#### [Exercise directions]
Copy the passage on gracias al sacar word for word, from "Access to gracias" to "the United States.".

According to the Diccionario Panhispánico del Español Jurídico (2023), gracias al sacar was classified under "administrative procedure."

Historian Ann Twinam argues that the ideology behind what she terms "purchasing whiteness" emerged during the Bourbon Reforms, when the Spanish Crown sought to raise revenue and reinforce loyalty among the wealthy mixed-race population. With the support of José de Cistué y Coll, Crown Attorney on the Council of the Indies, the whitening petitions were formalized and disseminated across various Spanish colonies. Some applicants reportedly received their grants in secret, possibly to avoid public backlash or social consequences. Once approved, petitioners were legally reclassified as español (Spaniard), granting them access to social and legal privileges tied to “whiteness.”

== Social and economic implications ==
According to legal scholar Estelle Lau, access to legal whiteness under the Gracias al Sacar process conferred benefits such as reduced taxation, improved access to education, and expanded civil and religious rights.

Access to gracias al sacar was typically limited to individuals who already possessed a certain level of wealth and social standing. For example, affluent free people of mixed ancestry, such as some mulatos, could apply for legal recognition as españoles, whereas impoverished or enslaved individuals were generally excluded. Some petitions were granted in secrecy, possibly to avoid public controversy or backlash from elites concerned about maintaining clear distinctions of status and lineage.

== Case studies and regional examples ==
The implementation of gracias al sacar varied across different regions of the Spanish Empire, including parts of what is now Latin America and the United States.

=== José Ponciano de Ayarza ===
José Ponciano de Ayarza, a wealthy man of mixed African and European ancestry, submitted a petition to attend the University of Santo Tomás in Santa Fe de Bogotá to pursue a degree in philosophy. At the time, individuals classified as people of color were generally excluded from such institutions. Ayarza’s petition emphasized his loyalty to the Crown, good character, and education. However, archival evidence suggests that financial payment played a decisive role in the Crown’s approval of his request for whiteness status through gracias al sacar.

#### [Dataset extract]
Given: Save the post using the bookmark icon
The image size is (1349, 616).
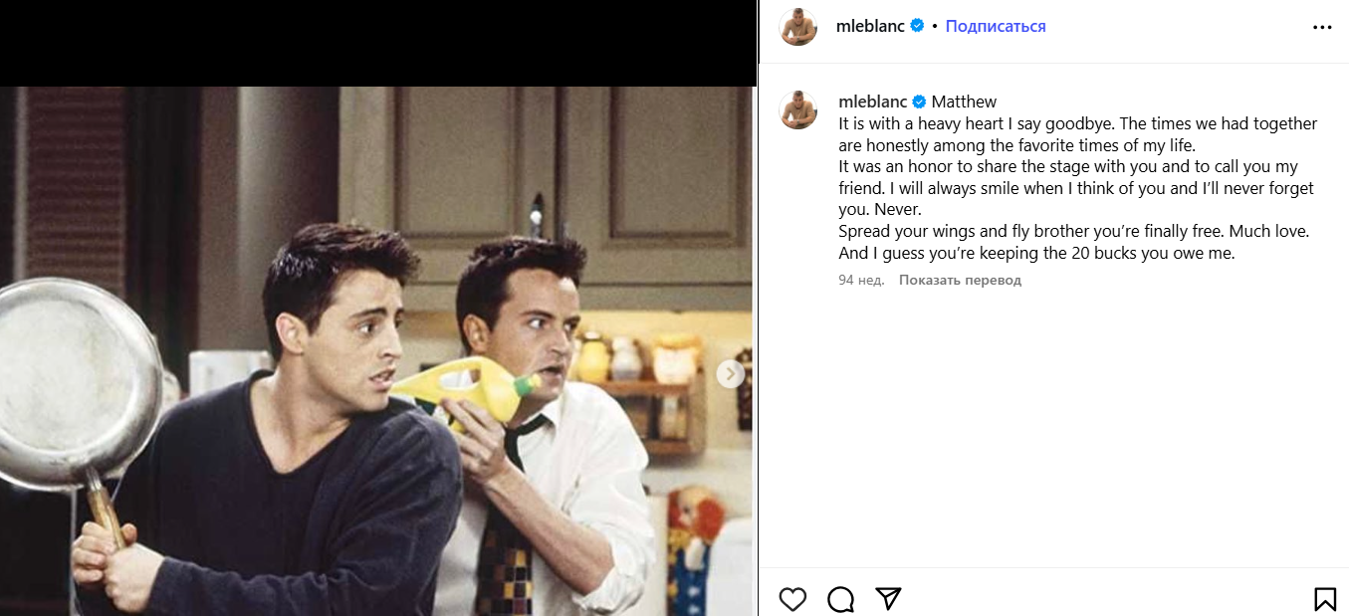Looking at the screenshot, I should [1324, 599].

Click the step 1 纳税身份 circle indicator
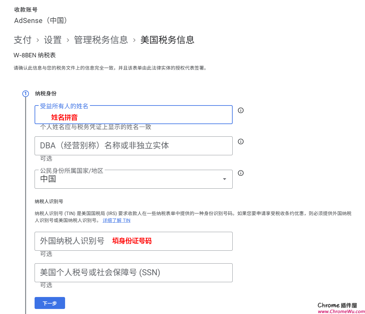25,94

#### [Result of this exercise]
Access to gracias al sacar was typically limited to individuals who already possessed a certain level of wealth and social standing. For example, affluent free people of mixed ancestry, such as some mulatos, could apply for legal recognition as españoles, whereas impoverished or enslaved individuals were generally excluded. Some petitions were granted in secrecy, possibly to avoid public controversy or backlash from elites concerned about maintaining clear distinctions of status and lineage.

== Case studies and regional examples ==
The implementation of gracias al sacar varied across different regions of the Spanish Empire, including parts of what is now Latin America and the United States.